Her work titled “The core tenets for designing a reliable predictive justice AI system” focused on investigating the use of AI systems in courts and the basic design issues with AI Systems which make justice merely statistical and prediction based instead of deliberative in nature. Through her work, she highlighted the importance of creating an AI system which is focused on including context and background of the facts as a core component which will allow AI Systems to better understand the issues placed before them.

Her work also focused on highlighting the hyper-reliance on substantive law and how that skewers the ability of judicial officers and lawyers to rely on the computations of predictive justice algorithms as they completely ignore the use of procedural law in the system and therefore produce results which are incompatible with the real-world applications and how the inclusion of procedural law while designing predictive justice systems is crucial from the context of fairness, reliability and accountability of the AI system.

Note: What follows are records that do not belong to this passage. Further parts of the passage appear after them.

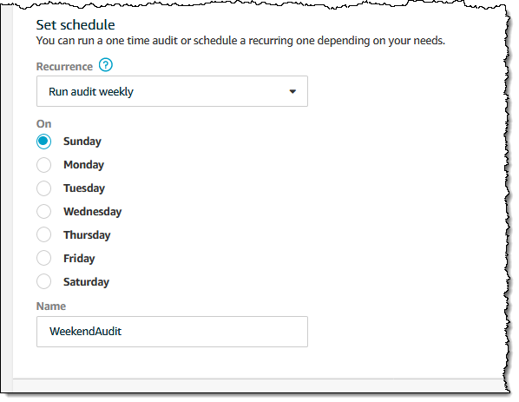This screenshot has width=519, height=402.
Task: Click the Name field label
Action: tap(51, 306)
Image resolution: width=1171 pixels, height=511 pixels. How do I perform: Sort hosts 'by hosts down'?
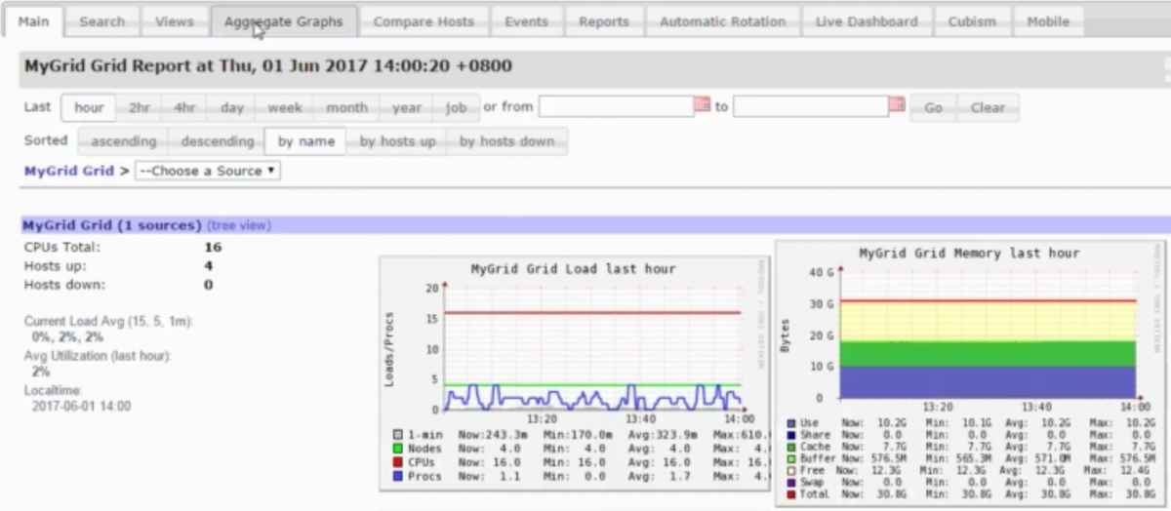tap(506, 141)

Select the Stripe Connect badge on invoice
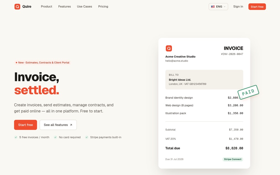tap(233, 159)
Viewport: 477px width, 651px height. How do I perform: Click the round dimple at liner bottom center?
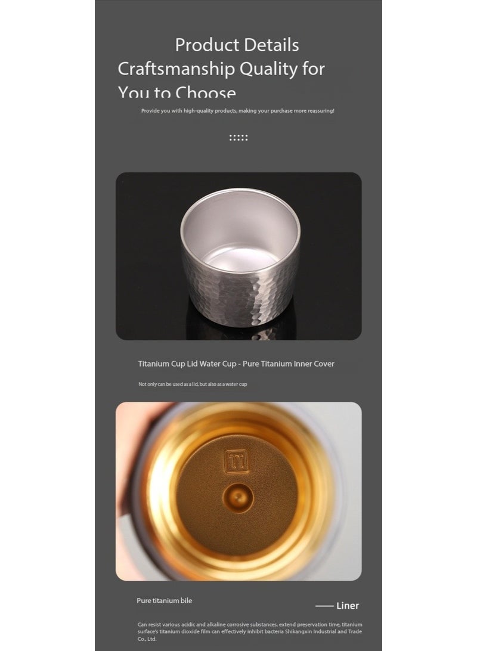coord(238,497)
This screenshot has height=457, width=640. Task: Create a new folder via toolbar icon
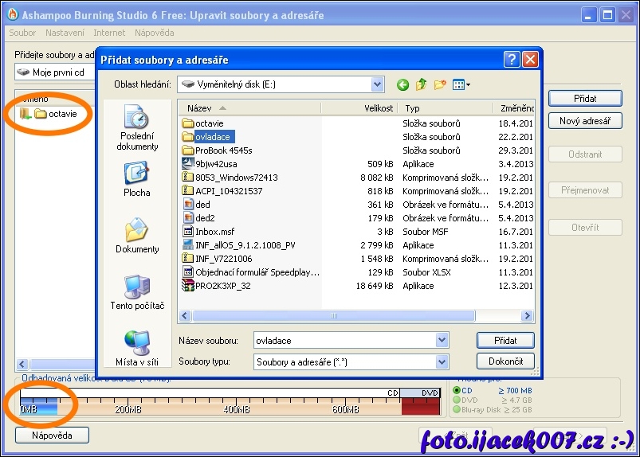(x=439, y=84)
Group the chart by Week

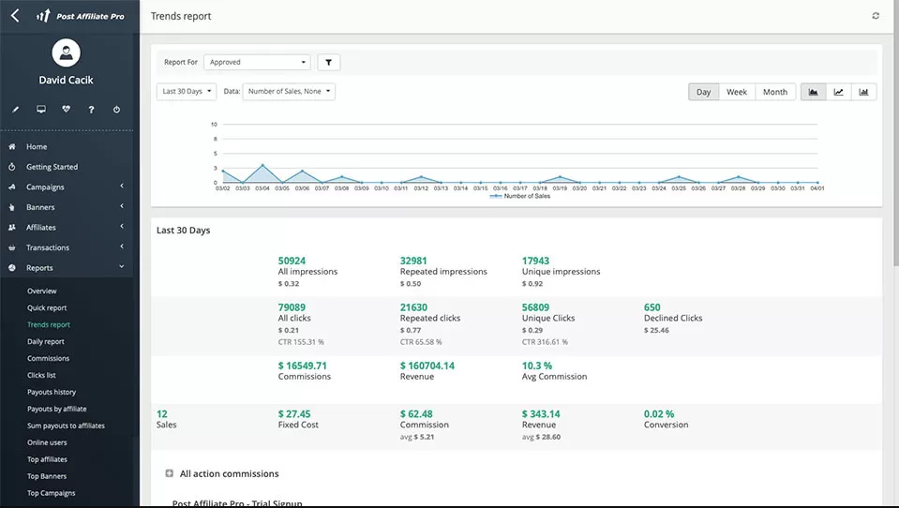737,92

ESR Fatma Doğan presents her work at Digital Law & Policy Conference


Between the dates 10-11 September, Digital Law & Policy – Proportionality Principle In IT Regulation Conference was held in Warsaw. The Conference was organized by the University of Warsaw under the patronage of the European Data Protection Supervisor. The program started with the opening speech of the lead coordinator of the conference, Jan Czarnocki in his opening words, he pointed our attention to the fact that proportionality is a concept that is often omitted and ensuring the balance in the law-making process must pay attention.

The European Data Protection Supervisor gave a presentation and mentioned the advisory document published by EDPS, titled: Guidelines for assessing the proportionality of measures that limit the fundamental rights to privacy and the protection of personal data. The first day of the conference continued with the presentations of the valuable speakers.

ESR Fatma Doğan gave a presentation on the topic she worked on with Prof Paul de Hert, titled: A Year After EU Digital COVID Certificate Regulation: An Analysis in Retrospect. In the presentation, she mentioned the proportionality and data protection constraints of the mentioned Regulation, especially from a health data protection perspective. The fact that the Regulation was extended for one more year even though its problematic features make the topic worth discussing further.

ESRs Armend Duzha and Christos Magkos at National Technical University of Athens Researchers’ Night


On September 30th at the National Technical University of Athens, in the historical Averof building, ESRs Armend Duzha and Christos Magkos together with an associate researcher in LeADS Manolis Alexakis participated in the 2022 Researchers’ Night. An annual event in which all universities and research centers of the Attica region gathered to present the ongoing activities they are involved in. We were present at the “European Corner”, where the MSCA fellows presented their posters, ESRs addressed questions from not only the audience but also other researchers and students of both universities and schools.


Researchers were able to learn about ongoing research and innovation in physics, computer science, and chemistry as well as discuss on topics regarding Human Rights, European policy, and the ever-increasing importance of privacy in a digital world.